===== Document extract

By Howard Schneider, Washington Post

The Obama administration is overestimating U.S. economic growth and needs to reduce its budget deficit far more aggressively, the International Monetary Fund said on Thursday in a report that targeted Social Security, the home mortgage interest deduction and other politically sensitive policies as ripe for cutting.

And in its first-ever analysis of the U.S. financial sector, the agency warned that the recovery and seeming health of the banking industry may be illusory, threatened by an expected wave of defaults on commercial real estate loans and possibly in need of another large injection of capital. Small- and medium-size firms, clustered on the West Coast and in the South, are at particular risk from what may be a trillion dollars worth of bad loans for offices and other commercial buildings, IMF officials said in a briefing.

Though the economic recovery in the United States “has become increasingly well established . . . the risks are tilted to the downside,” said David Robinson, deputy director of the IMF’s Western Hemisphere department. Recent data “have increased those downside risks.”

The assessment is in line with growing concern among members of the U.S. Federal Reserve and elsewhere that the U.S. recovery is losing steam. The IMF said recent data — whether the slow advance of hiring, a laggard home market, or a weak stock market — are not enough in themselves to downgrade its forecasts for U.S. growth, which it predicts will be 3.3 percent this year and 2.9 percent next year.

But it also notes that those forecasts are lower than those used in the Obama administration’s plan to cut the U.S. budget deficit in half by 2013 and stabilize overall U.S. debt by 2015.

Those targets “are welcome,” the IMF said, but would require the United States to find roughly $350 billion in additional budget cuts or tax increases. The fund cited Social Security as the entitlement program that would be easiest to trim — the agency has advocated an increased retirement age throughout the developed world — but also said the United States should consider broad changes in the mortgage interest deduction and other programs meant to encourage home ownership.

==========

In the article on the IMF report, what U.S. growth rates does the IMF forecast for this year and next year?

===== Given records

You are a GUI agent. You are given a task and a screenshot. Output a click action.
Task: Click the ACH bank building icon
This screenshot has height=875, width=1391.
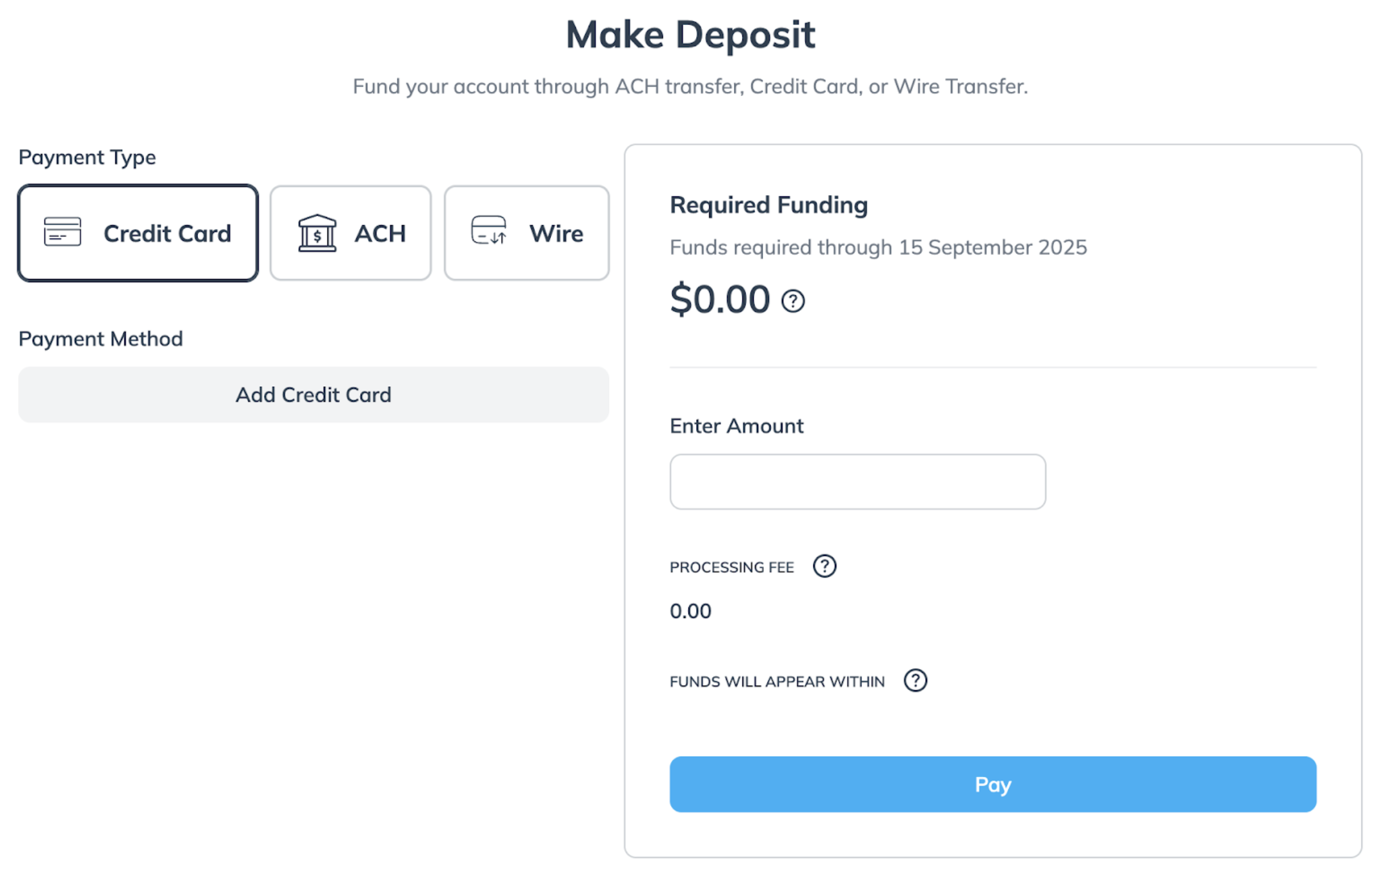317,233
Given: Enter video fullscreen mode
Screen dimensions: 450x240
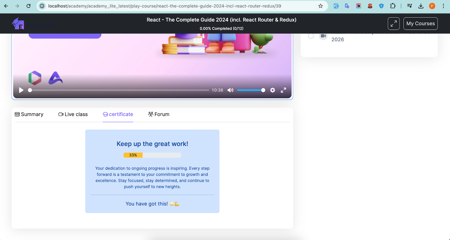Looking at the screenshot, I should point(283,90).
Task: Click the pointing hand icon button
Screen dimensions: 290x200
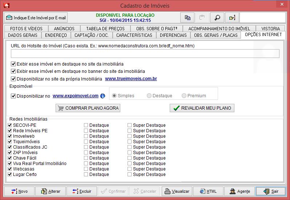Action: pos(232,17)
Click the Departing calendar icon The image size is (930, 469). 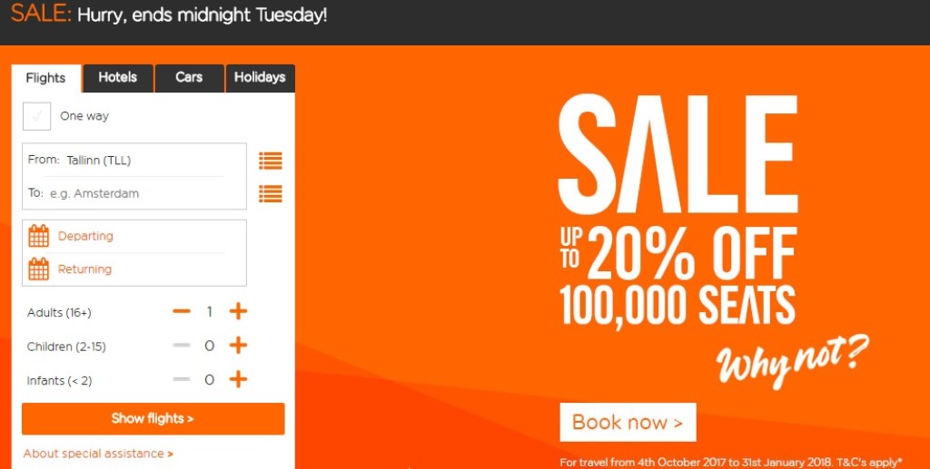tap(38, 236)
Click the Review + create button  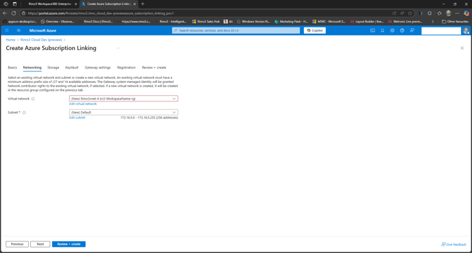69,244
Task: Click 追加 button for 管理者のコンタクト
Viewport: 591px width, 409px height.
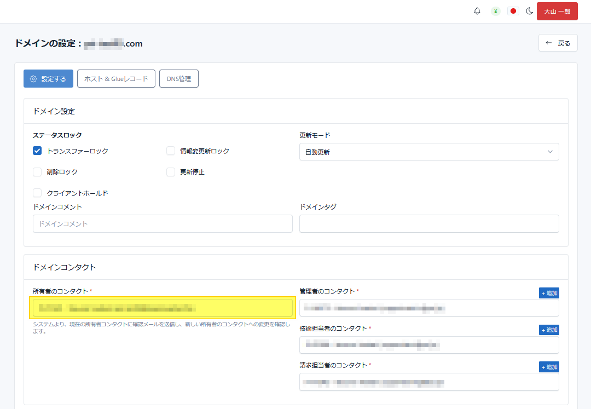Action: 549,293
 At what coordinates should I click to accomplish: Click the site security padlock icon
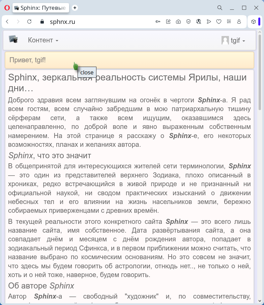point(42,22)
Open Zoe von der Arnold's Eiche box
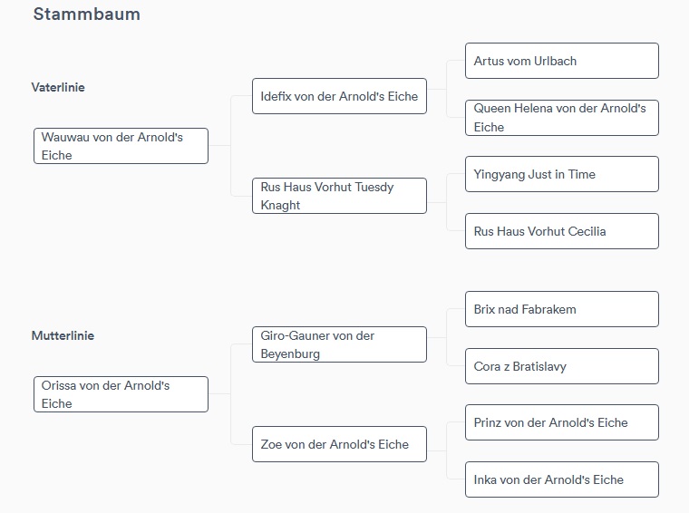 pyautogui.click(x=339, y=444)
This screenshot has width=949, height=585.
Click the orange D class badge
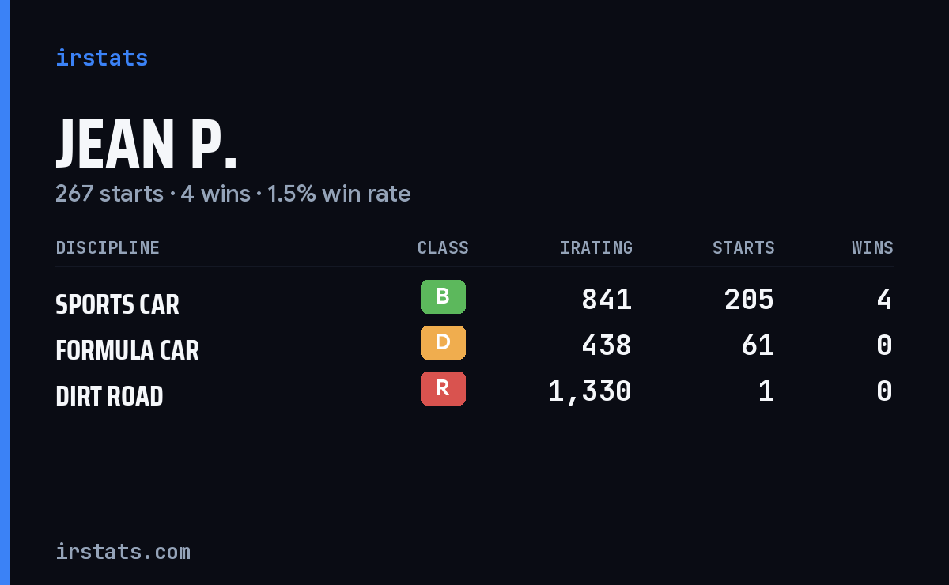click(x=443, y=342)
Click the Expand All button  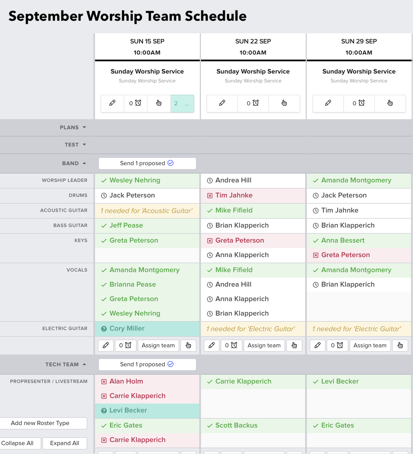tap(65, 443)
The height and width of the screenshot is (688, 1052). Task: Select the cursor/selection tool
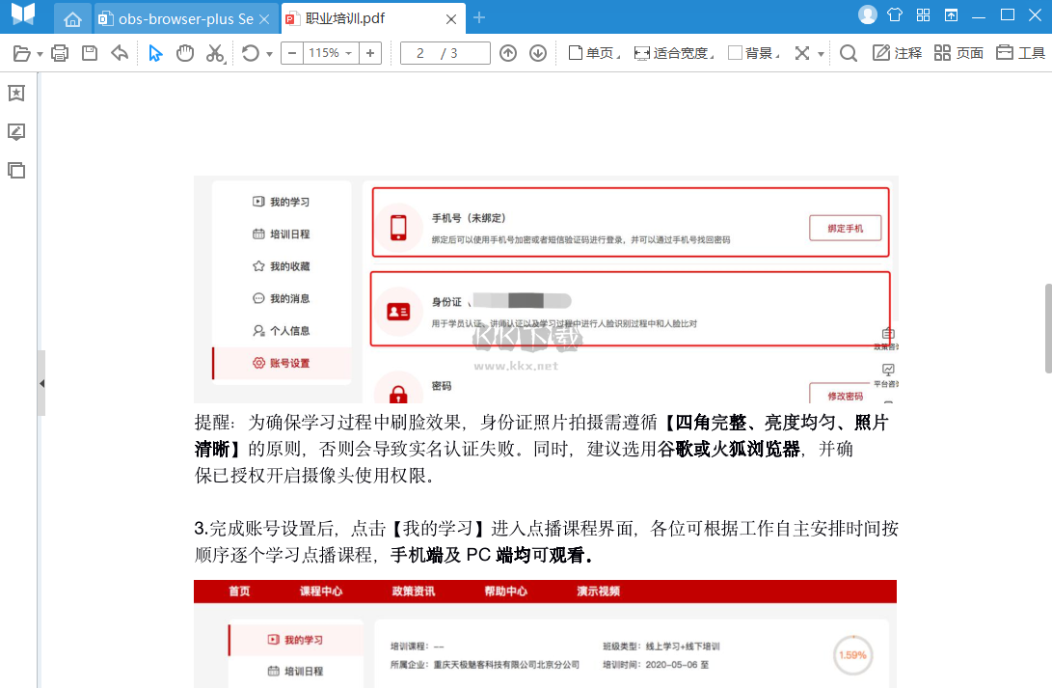(154, 53)
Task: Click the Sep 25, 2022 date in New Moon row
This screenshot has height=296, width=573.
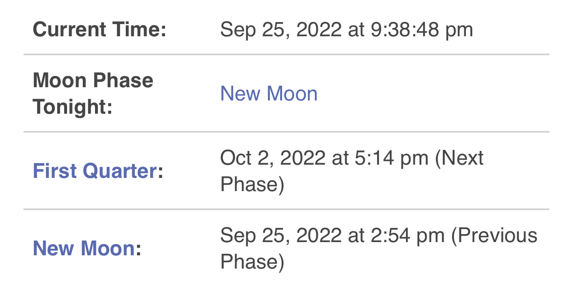Action: coord(281,235)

==========

» **Written solution**: 3.3 percent this year and 2.9 percent next year.